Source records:
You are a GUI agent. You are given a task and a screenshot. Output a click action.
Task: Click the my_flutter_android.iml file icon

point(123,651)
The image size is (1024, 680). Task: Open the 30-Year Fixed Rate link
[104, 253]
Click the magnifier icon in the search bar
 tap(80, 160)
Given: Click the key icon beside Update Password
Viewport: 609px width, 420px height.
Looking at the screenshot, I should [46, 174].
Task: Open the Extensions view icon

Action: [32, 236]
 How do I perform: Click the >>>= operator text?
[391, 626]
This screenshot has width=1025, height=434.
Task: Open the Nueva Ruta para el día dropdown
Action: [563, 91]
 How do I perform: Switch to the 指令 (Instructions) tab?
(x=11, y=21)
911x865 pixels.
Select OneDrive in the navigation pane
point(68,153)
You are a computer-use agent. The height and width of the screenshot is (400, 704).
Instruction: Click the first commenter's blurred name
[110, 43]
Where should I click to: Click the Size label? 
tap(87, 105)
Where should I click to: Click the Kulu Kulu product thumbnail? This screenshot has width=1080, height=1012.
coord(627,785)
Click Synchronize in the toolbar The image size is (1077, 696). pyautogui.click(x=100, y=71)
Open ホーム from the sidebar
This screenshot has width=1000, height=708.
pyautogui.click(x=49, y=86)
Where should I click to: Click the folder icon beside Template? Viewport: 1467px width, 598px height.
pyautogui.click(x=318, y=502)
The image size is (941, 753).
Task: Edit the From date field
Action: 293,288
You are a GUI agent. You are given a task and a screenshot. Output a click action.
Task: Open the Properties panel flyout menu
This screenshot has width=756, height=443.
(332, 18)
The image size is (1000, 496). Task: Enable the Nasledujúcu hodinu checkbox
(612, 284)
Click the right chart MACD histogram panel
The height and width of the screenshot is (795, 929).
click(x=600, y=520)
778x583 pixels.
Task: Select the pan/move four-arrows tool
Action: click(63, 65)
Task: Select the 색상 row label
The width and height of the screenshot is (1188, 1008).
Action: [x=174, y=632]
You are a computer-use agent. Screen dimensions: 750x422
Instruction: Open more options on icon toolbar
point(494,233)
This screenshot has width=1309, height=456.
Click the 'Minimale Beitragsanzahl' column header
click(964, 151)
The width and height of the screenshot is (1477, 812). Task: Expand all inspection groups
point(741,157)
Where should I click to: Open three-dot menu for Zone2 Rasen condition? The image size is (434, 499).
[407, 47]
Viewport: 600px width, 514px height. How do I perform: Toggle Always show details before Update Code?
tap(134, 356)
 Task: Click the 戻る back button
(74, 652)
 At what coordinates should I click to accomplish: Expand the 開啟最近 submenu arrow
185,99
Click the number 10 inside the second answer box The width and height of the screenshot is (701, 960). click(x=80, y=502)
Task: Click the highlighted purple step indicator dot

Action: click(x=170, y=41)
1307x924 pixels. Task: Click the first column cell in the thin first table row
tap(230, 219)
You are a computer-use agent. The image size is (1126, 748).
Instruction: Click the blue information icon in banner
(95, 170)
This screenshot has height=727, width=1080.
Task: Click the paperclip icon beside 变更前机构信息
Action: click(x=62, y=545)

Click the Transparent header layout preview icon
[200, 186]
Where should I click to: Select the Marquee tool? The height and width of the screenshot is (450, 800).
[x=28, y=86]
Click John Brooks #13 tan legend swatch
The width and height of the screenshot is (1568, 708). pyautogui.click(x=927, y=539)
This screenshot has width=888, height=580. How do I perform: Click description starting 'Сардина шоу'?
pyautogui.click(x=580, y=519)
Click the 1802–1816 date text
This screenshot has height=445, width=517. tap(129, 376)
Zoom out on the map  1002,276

**TASK TO COMPLETE:** All that should appear in the response is the run of lines from the first line of the entries through the line containing "Open ホーム from the sidebar", copied exactly.

**EXPECTED ANSWER:**
You are a GUI agent. You are given a task and a screenshot. Output a click action.
Task: Click the my_flutter_android.iml file icon

point(123,651)
The image size is (1024, 680). Task: Open the 30-Year Fixed Rate link
[104, 253]
Click the magnifier icon in the search bar
 tap(80, 160)
Given: Click the key icon beside Update Password
Viewport: 609px width, 420px height.
Looking at the screenshot, I should [46, 174].
Task: Open the Extensions view icon

Action: [32, 236]
 How do I perform: Click the >>>= operator text?
[391, 626]
This screenshot has width=1025, height=434.
Task: Open the Nueva Ruta para el día dropdown
Action: [563, 91]
 How do I perform: Switch to the 指令 (Instructions) tab?
(x=11, y=21)
911x865 pixels.
Select OneDrive in the navigation pane
point(68,153)
You are a computer-use agent. The height and width of the screenshot is (400, 704).
Instruction: Click the first commenter's blurred name
[110, 43]
Where should I click to: Click the Size label? 
tap(87, 105)
Where should I click to: Click the Kulu Kulu product thumbnail? This screenshot has width=1080, height=1012.
coord(627,785)
Click Synchronize in the toolbar The image size is (1077, 696). pyautogui.click(x=100, y=71)
Open ホーム from the sidebar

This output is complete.